= Apostolic Vicariate of Ravenstein-Megen =

Roman Catholic pre-diocesan jurisdiction in the Netherlands

The Apostolic Vicariate of Ravenstein-Megen was a short-lived pre-diocesan Latin Catholic jurisdiction in a small southern part of the Netherlands.

== History ==
Established on 1803.03.22 as Apostolic Vicariate (hence not entitled to a (titular) bishop) of Ravenstein–Megen, on territory split off from the Diocese of Liège, secularly belonging to two feudal components -after which it was named- of the Meierij van 's-Hertogenbosch of the Duchy of Brabant : the Countship of Megen and the Land of Ravenstein.

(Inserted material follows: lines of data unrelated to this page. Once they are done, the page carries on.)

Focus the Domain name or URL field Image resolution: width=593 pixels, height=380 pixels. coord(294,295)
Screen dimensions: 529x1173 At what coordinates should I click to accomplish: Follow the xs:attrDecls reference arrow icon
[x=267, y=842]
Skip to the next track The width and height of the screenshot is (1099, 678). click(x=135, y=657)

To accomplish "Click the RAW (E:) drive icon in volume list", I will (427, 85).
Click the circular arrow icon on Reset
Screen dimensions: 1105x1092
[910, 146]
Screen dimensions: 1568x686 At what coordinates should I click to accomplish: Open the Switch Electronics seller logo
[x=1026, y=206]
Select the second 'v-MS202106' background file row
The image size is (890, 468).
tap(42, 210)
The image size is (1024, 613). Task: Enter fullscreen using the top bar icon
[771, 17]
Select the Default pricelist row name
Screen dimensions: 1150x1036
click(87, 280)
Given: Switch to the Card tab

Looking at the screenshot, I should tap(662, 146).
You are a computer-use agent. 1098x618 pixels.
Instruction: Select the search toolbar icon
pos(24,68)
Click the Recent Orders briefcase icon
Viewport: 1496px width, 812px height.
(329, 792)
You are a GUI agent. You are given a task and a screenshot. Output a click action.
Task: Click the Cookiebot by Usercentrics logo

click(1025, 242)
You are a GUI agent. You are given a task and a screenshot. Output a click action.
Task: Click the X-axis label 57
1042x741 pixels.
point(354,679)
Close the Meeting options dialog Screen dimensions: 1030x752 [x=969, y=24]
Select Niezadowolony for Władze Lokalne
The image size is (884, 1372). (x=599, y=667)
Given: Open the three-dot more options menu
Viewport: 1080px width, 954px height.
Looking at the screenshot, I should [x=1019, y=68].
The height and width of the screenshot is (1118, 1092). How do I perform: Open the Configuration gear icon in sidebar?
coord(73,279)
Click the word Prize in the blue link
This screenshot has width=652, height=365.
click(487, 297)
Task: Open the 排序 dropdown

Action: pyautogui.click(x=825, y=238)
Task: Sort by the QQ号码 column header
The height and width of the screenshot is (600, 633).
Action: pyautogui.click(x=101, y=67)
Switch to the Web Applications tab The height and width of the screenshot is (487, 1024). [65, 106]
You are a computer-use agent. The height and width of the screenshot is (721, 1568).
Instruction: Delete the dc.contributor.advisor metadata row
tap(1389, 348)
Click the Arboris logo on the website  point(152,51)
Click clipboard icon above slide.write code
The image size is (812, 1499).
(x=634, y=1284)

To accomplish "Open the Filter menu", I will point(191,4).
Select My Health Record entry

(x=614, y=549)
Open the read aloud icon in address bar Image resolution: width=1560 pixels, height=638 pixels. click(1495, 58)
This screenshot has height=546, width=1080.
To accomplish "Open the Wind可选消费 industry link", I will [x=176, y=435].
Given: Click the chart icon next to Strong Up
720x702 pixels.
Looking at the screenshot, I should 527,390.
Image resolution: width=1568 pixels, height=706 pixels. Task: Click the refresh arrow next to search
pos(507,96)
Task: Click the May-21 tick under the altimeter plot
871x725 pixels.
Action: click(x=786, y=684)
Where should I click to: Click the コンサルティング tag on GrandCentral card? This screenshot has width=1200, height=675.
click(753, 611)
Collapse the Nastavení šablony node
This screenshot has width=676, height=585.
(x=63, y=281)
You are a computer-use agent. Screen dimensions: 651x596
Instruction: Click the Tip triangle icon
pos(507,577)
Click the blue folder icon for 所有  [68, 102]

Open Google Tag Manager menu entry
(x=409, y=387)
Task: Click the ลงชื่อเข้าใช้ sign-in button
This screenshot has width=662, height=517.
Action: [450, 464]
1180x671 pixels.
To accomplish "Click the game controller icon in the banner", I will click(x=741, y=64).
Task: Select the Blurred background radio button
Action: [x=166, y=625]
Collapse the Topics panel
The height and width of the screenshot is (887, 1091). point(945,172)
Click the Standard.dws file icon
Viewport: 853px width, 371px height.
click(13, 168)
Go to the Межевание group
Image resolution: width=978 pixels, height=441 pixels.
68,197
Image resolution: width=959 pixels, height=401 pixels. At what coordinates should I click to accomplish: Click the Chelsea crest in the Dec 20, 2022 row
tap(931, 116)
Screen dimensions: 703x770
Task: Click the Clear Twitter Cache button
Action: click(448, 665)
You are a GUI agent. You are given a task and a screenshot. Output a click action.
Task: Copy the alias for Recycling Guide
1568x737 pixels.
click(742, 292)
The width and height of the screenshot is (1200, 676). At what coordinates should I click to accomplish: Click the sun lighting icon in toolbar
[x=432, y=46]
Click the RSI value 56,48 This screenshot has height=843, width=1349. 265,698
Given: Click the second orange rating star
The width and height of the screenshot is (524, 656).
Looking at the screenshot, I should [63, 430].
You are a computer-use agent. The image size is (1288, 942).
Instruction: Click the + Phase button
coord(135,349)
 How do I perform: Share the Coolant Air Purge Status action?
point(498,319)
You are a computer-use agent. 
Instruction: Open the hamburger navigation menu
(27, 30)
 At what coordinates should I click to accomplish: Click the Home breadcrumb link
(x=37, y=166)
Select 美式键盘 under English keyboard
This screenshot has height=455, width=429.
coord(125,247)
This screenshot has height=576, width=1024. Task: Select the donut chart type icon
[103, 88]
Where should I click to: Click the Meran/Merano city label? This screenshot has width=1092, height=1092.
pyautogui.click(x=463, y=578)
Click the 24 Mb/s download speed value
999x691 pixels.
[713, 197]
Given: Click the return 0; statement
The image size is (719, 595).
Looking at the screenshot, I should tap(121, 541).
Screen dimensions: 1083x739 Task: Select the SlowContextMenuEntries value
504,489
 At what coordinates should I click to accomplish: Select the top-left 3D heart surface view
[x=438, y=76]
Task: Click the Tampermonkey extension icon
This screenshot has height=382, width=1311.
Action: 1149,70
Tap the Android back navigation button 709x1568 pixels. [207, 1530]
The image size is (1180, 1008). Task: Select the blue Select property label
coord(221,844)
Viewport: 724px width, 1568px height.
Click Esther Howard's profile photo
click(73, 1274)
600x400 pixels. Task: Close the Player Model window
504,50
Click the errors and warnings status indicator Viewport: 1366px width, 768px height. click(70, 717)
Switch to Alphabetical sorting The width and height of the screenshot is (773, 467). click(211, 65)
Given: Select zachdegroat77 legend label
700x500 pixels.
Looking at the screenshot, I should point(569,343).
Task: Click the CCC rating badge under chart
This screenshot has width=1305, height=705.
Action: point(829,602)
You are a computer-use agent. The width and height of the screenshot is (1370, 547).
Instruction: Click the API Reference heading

It was suppressed on 1853.03.04, its territory merged into the Diocese of ’s-Hertogenbosch.

== Ordinaries ==
(all Roman Rite)

- Apostolic Vicars of Ravenstein–Megen
- François-Antoine-Marie de Méan (1802.04.18 – death 1831.01.15); previously Titular Bishop of Hippus (1785.12.19 – 1792.09.24) while Auxiliary Bishop of Liège (Luik/Lüttich, Belgium) (1785.12.19 – 1792.09.24), succeeding as Prince-Bishop of Liège ([1792.08.16] 1792.09.24 – 1802.04.18); retained this office when promoted Metropolitan Archbishop of Mechlin (now Mechelen-Brussel, Belgium) (1817.07.28 – death 1831.01.15)
- Father Arnoldus Borret (1831 – death 1839)
- Father Henricus van der Velden (1839 – death 1841), concurrently Apostolic Vicar of Grave–Nijmegen (Netherlands) (1840 – 1841)
- Apostolic Administrator 1842.01.24 – 1851 : Johannes Zwijsen, Titular Bishop of Gerrha (1842.01.24 – 1853.03.04), Ecclesiastical Superior of the Mission sui iuris of Batavia (Holland) (Netherlands) (1847 – 1848), Apostolic Vicar of Grave–Nijmegen (Netherlands) (1842.01.24 – 1851) and Coadjutor Apostolic Vicar of ’s-Hertogenbosch (Netherlands) (1842.01.24 – 1851.10.13); Founder of the Brothers of Our Lady, Mother of Mercy (of Tilburg) (1844.08.25); later succeeded as Apostolic Vicar of ’s-Hertogenbosch (Den Bosch, Netherlands) (1851.10.13 – 1853.03.04), promoted Metropolitan Archbishop of Utrecht (Netherlands) (1853.03.04 – 1868.03.13) and Archbishop-Bishop (first proper episcopal Ordinary) of the thus-elevated bishopric ’s-Hertogenbosch (1853.03.04 – death 1877.10.16)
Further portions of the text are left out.